_YOUR INSTRUCTIONS_: Looking at the listing below, how many lines include "after"? Answer with the number only.

_DATA SHOWN_:

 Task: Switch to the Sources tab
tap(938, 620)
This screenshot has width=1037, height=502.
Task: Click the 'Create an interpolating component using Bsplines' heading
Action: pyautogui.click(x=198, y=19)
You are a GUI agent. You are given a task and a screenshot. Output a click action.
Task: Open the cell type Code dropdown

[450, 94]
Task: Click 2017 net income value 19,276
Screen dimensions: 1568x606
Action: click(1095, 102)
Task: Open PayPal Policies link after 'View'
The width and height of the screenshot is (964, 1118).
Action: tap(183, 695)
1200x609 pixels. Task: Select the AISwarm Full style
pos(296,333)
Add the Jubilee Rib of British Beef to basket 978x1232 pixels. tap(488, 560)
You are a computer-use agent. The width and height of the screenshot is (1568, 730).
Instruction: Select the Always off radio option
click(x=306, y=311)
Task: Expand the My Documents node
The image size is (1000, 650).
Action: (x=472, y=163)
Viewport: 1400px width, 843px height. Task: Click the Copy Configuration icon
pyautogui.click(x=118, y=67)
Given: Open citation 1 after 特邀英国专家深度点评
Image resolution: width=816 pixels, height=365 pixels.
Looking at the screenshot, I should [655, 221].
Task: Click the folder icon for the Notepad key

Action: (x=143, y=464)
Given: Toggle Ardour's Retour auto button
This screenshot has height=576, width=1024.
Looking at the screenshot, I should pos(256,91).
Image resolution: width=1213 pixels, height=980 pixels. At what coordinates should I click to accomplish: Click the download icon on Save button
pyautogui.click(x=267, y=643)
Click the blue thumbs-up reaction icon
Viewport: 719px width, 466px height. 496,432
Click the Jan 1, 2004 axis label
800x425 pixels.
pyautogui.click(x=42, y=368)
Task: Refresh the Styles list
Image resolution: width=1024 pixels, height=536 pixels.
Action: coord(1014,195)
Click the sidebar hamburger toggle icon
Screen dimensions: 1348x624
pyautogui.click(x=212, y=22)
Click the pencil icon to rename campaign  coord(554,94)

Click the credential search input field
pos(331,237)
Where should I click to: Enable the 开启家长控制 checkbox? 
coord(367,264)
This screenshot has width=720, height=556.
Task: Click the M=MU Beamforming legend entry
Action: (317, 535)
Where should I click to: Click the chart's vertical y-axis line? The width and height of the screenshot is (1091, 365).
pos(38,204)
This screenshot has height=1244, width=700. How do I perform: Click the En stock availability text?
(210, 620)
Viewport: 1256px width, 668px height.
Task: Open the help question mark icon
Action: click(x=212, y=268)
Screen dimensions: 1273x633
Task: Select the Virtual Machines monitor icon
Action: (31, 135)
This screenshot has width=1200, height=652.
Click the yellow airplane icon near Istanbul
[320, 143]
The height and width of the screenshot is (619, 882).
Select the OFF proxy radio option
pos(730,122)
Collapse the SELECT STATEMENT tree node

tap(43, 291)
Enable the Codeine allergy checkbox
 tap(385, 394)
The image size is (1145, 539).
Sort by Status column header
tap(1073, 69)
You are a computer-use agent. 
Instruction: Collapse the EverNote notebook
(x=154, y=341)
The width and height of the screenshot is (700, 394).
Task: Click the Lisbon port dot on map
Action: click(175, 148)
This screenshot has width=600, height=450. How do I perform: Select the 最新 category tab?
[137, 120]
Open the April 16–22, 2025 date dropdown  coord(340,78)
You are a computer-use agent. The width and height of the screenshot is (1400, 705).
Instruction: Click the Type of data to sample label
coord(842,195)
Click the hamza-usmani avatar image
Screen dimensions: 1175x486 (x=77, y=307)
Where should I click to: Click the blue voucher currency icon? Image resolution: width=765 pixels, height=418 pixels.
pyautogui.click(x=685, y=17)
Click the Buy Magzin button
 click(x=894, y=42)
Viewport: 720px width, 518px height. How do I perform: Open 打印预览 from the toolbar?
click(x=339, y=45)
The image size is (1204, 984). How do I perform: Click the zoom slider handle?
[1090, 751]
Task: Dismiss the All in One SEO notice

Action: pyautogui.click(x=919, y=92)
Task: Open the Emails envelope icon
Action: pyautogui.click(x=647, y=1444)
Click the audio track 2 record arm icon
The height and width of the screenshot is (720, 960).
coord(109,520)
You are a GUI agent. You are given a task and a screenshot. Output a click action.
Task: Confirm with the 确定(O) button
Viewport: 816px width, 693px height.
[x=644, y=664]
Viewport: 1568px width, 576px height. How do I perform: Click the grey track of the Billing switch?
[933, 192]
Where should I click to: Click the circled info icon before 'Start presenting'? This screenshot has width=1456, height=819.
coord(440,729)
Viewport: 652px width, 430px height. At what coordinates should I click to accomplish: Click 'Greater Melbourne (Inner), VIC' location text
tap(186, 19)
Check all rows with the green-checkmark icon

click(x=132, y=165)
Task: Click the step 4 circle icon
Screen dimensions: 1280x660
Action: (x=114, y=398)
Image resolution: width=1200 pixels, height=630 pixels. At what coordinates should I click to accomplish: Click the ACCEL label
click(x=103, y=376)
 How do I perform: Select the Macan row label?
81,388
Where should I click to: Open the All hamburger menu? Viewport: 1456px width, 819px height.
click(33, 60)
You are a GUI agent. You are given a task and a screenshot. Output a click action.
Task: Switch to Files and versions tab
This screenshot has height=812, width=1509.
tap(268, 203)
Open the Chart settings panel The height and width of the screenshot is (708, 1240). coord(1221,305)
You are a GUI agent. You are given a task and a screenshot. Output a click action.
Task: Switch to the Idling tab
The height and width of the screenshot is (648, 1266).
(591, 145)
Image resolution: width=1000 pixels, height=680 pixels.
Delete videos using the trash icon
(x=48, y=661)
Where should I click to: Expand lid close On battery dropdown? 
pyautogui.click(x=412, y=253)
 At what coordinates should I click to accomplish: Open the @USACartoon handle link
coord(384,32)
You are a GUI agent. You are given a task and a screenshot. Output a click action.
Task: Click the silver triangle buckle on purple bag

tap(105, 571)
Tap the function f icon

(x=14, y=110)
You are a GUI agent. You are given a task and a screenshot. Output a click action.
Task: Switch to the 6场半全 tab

_RESPONSE_: 2